■ Work to be completed ■
Copy out exactly, from the entries that follow, the line holding "Given: Click the useState hook on line 22", the line holding "the 初期化 reset", and all lines between them, but no pictures.

■ Material provided ■

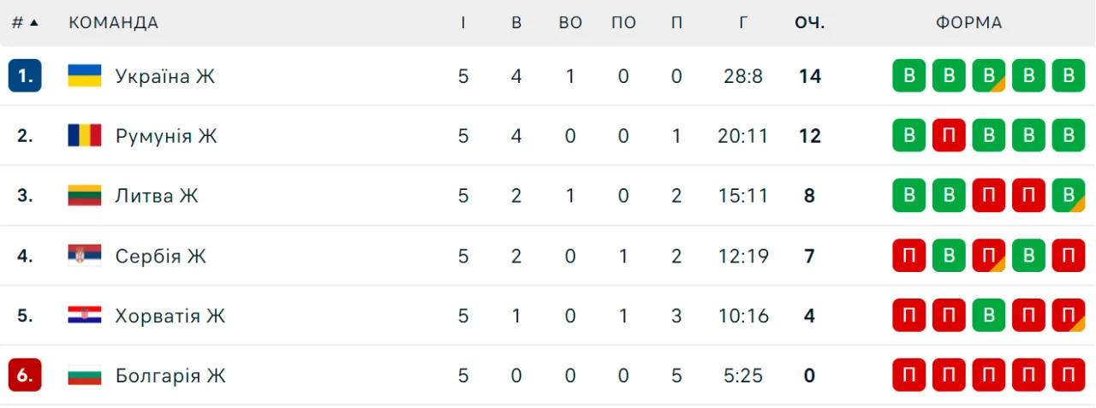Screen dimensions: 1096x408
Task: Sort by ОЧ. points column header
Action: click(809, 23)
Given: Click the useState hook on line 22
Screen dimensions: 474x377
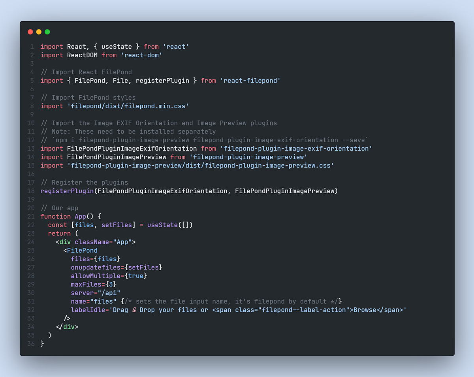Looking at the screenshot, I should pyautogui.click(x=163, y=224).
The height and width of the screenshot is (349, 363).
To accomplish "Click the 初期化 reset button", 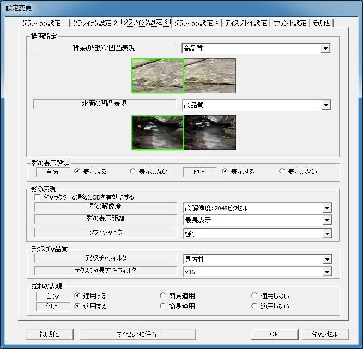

---

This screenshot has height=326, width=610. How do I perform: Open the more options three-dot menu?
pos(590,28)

■ Reply to the task ■
Given: Click the useState hook on line 22
Screen dimensions: 474x377
Looking at the screenshot, I should pyautogui.click(x=163, y=224).
The height and width of the screenshot is (349, 363).
To accomplish "Click the 初期化 reset button", 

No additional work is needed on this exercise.